Brotha Lynch: Yeah, it’s a thin line with that. Sometimes I think, man, if I use this metaphor, will they understand it right away? But my style has been working best for me. Sometimes a fan will come up to me years later and bring up a line. I’ll be like, “Yeah, I wrote that two years ago.” And he’ll be like, “I just caught on to it though.” So, when that happens, that makes me feel good. I mean, because I love the Lil Wayne metaphors, I love the Drake metaphors; they’re metaphoric rappers, you know what I mean? But, I don’t know, I can’t reduce [myself] to being that obvious with a metaphor.
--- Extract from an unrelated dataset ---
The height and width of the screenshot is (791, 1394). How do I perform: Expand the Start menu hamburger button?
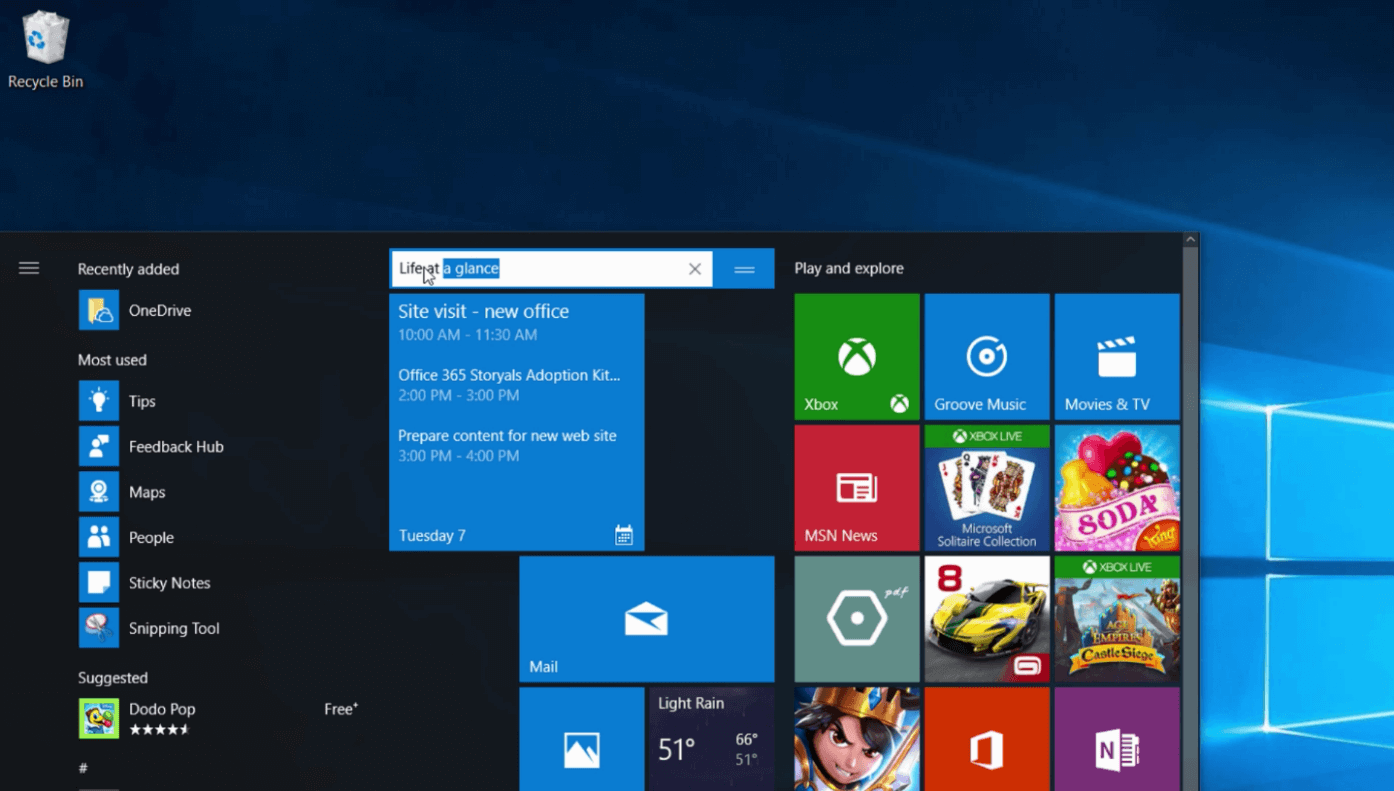(x=29, y=268)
BallerStatus.com: I respect you for that, if I listen to an album and I don’t discover a metaphor until two to three months later, it makes me respect the MC that much more; I love creativity.
Brotha Lynch: Yeah, man.
BallerStatus.com: On Coathanga Strangla, your fingerprints are on everything from the lyrics, to the production, to the visuals. How do you accomplish getting your ultimate vision across while incorporating other folk’s creative contribution?
Brotha Lynch: Well, it was a little harder for Coathanga Strangla. You noticed on the first album, I had Snoop and other guys. For me to get into the story, of the subject of this trilogy, it was harder to bring in people. Because, I was going to have Crooked I and a couple of other people on this record, but I didn’t really know how to put them in. I went with Tech N9ne, of course. And I went with my people, because they’re around me and they’re helping me create this vision, too. So, it was easy to get them on.
BallerStatus.com: Yeah, I had a question about that. So, you weren’t limited to Strange-affiliated people?
Brotha Lynch: No, not at all. I wanted to work with people. But, when I started getting the beats for this album, you know, I try to make each song tight to its greatest ability. I couldn’t find nothing for Crooked. I couldn’t find nothing for Snoop Dogg. Last summer, I met Nelly, he wanted to do something, but I couldn’t find nothing for him neither, for this album. I don’t know; I’m not a commercial dude.
BallerStatus.com: Please, don’t ever become one.
Brotha Lynch: Yeah, I love what I’m doing. I ain’t getting as rich as the rest, but I love what I’m doing. This is why I keep doing this.
BallerStatus.com: That’s why you have such a timeless quality to your music. You can tell that you put in time to make your music, what it is, rather than just slinging some sh** together.
Brotha Lynch: Yeah, that’s what I thought you were supposed to do. But, that kinda went away in the early ’90’s.
BallerStatus.com: (laughs) Then we have our veteran MCs, like yourself, who do it the right way and y’all’s music mocks time. You’re able to gain new supporters and you still have the supporters that you’ve had since jump.
Brotha Lynch: Yeah, that’s crazy. Strange did say they would do that for me. They got me some of the younger fans. I didn’t know they’d take to my rip-gut style. But, sh**, those Juggalos go crazy!